**RECORD EXTRACTS**
↓↓↓

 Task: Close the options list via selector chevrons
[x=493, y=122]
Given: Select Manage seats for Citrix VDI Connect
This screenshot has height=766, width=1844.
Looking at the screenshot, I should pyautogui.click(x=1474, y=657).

↑↑↑

**TASK OBJECTIVE**
Where the line containing "Given: Select Manage" appears, start copying, and go on exactly through the last line of the data.

**ANSWER TO THIS PROBLEM**
Given: Select Manage seats for Citrix VDI Connect
This screenshot has height=766, width=1844.
Looking at the screenshot, I should pyautogui.click(x=1474, y=657).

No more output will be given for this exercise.